◆ Work to be completed ◆
Beginning at the line that mentions "Where should I click to: Click the Lido", retype the rest of the records below exactly. Pictures are not part of the copy.

Stored items:
____________________
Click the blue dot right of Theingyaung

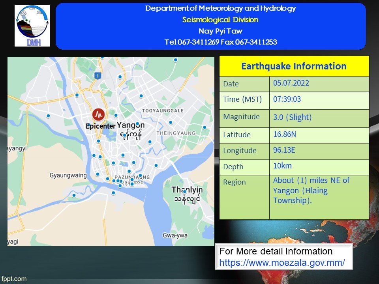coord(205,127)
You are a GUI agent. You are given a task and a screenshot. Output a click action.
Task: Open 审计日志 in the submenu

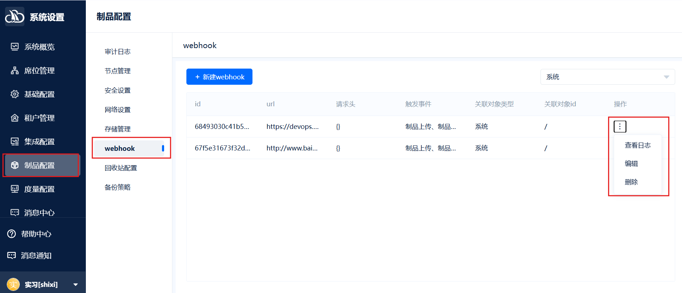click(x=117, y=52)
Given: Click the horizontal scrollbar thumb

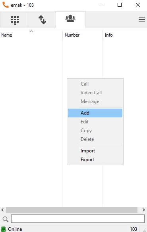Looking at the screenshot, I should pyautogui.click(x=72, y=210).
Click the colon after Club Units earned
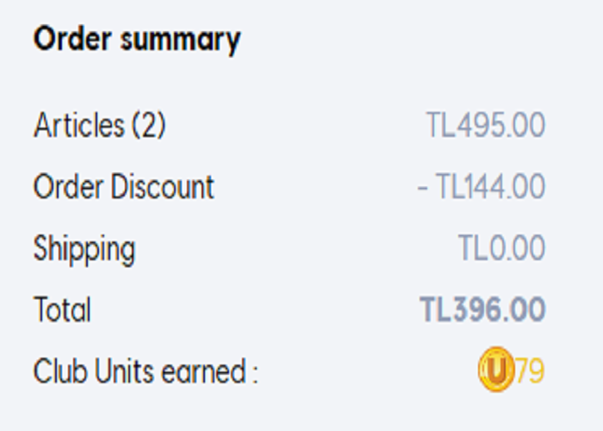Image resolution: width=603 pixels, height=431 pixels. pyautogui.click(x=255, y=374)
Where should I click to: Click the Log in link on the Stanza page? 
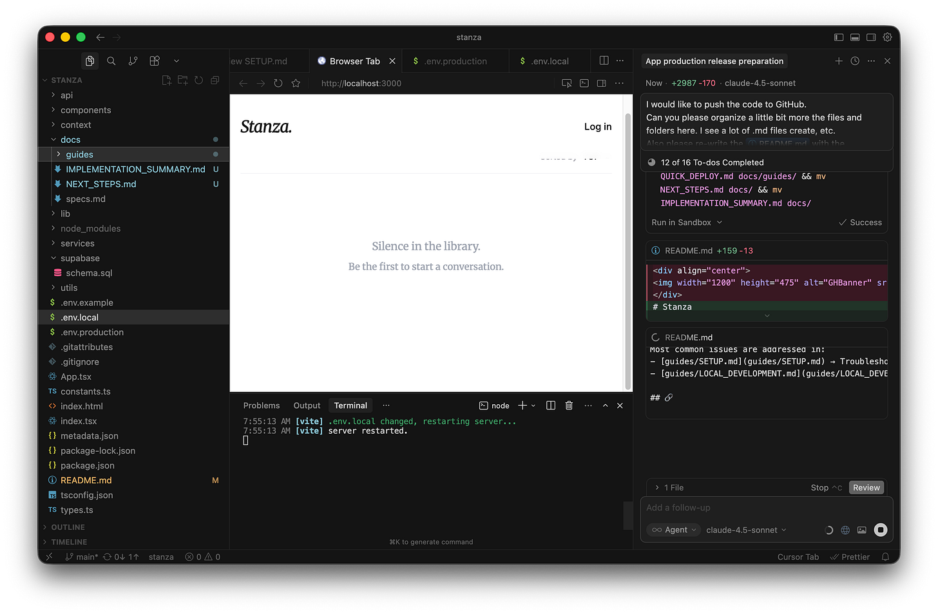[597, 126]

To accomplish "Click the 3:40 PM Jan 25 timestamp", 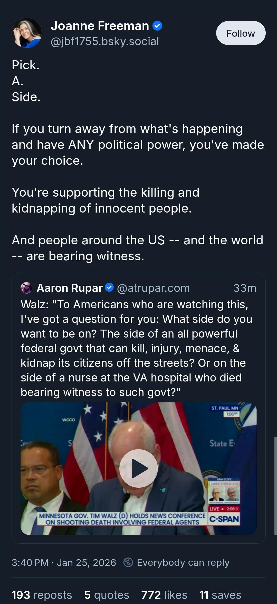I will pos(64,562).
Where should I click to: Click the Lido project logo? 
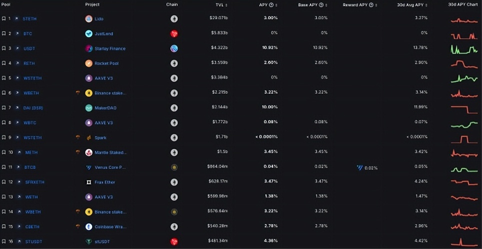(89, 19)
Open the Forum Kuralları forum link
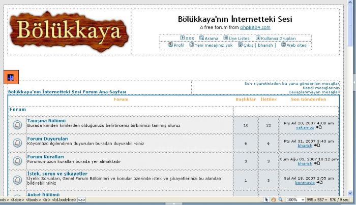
____________________
◆ Response for this exercise ◆
Where should I click to: Click the Lido project logo? 
(89, 19)
Open the Forum Kuralları forum link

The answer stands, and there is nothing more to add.